-- Supplied records follows --

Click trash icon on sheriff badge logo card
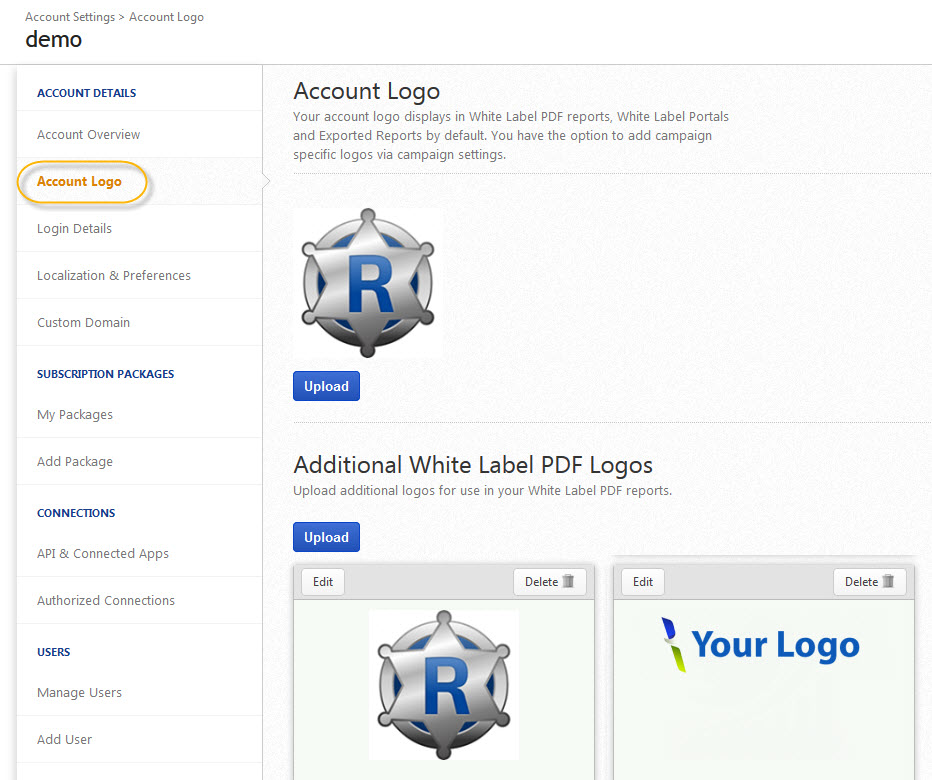932x780 pixels. click(568, 582)
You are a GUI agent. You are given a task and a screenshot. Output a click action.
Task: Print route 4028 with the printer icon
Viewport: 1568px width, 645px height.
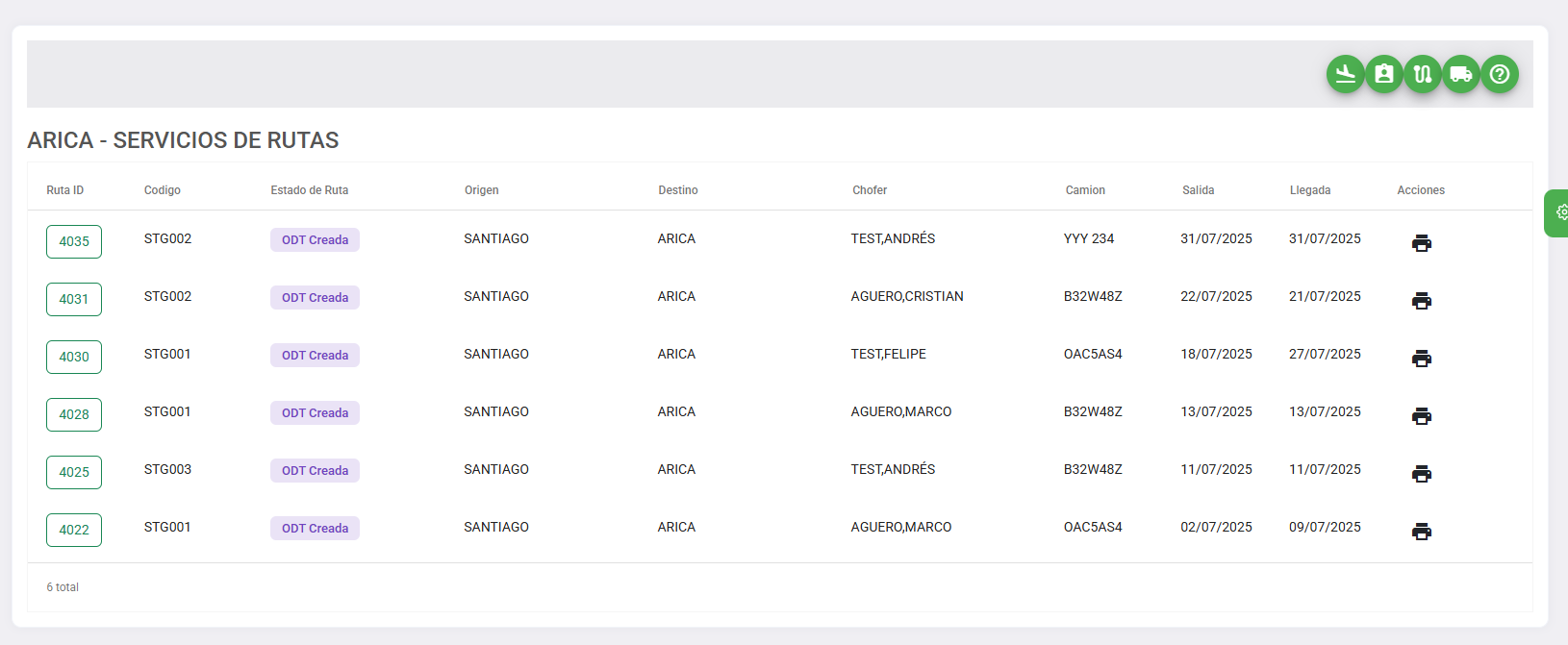(1421, 416)

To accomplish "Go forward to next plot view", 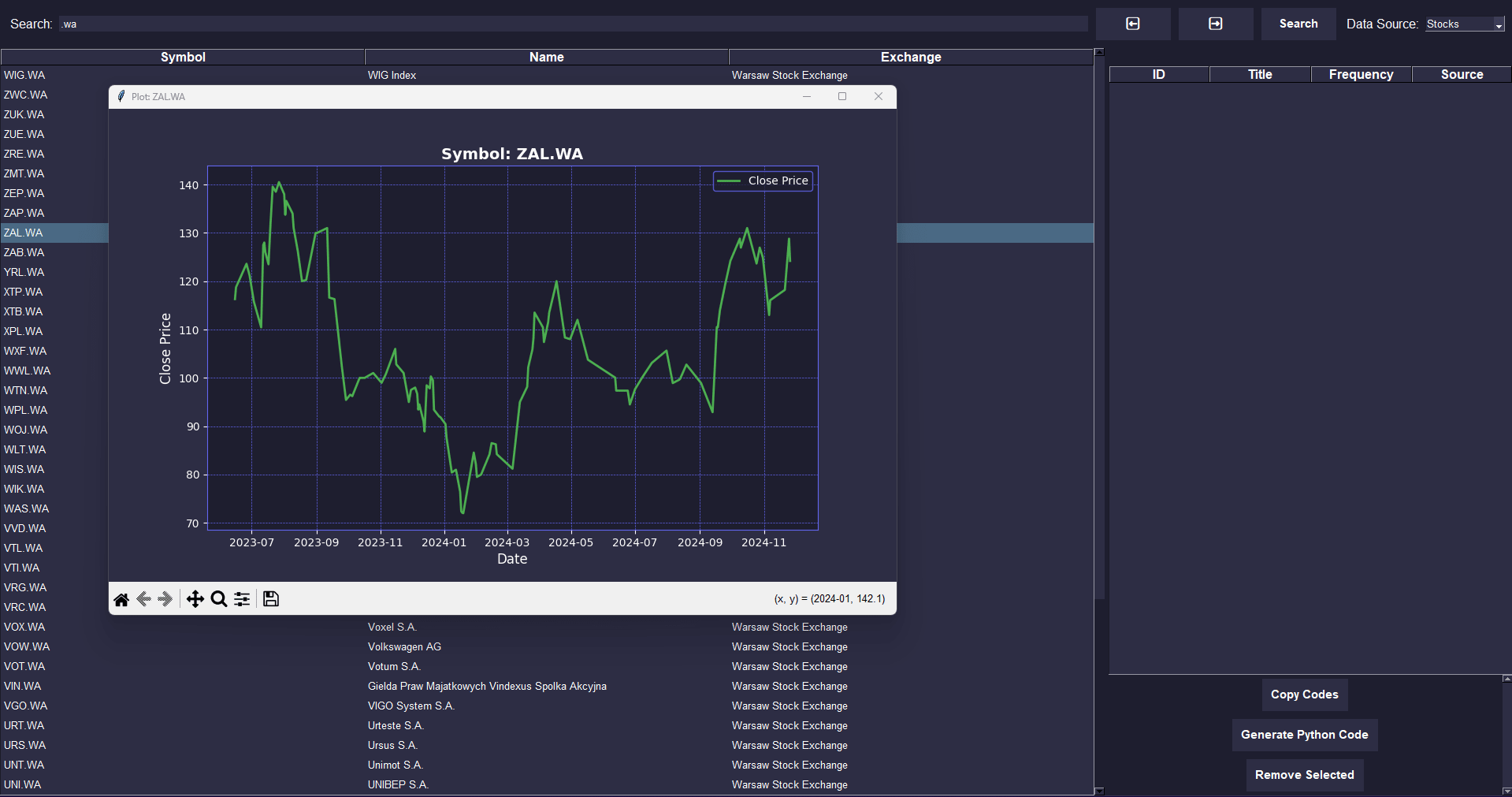I will point(165,599).
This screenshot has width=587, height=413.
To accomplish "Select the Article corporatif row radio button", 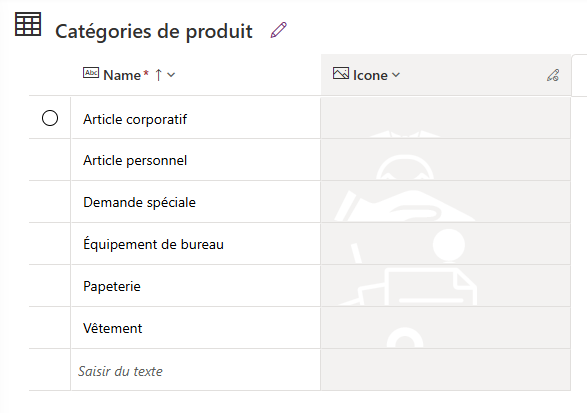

-- Supplied records concluded --

### Task directions
When you find the line that contains "This screenshot has width=587, height=413.", retype it and every line after it through the end of the data above, exactly, with no pictures.

### Solved exercise
This screenshot has width=587, height=413.
To accomplish "Select the Article corporatif row radio button", 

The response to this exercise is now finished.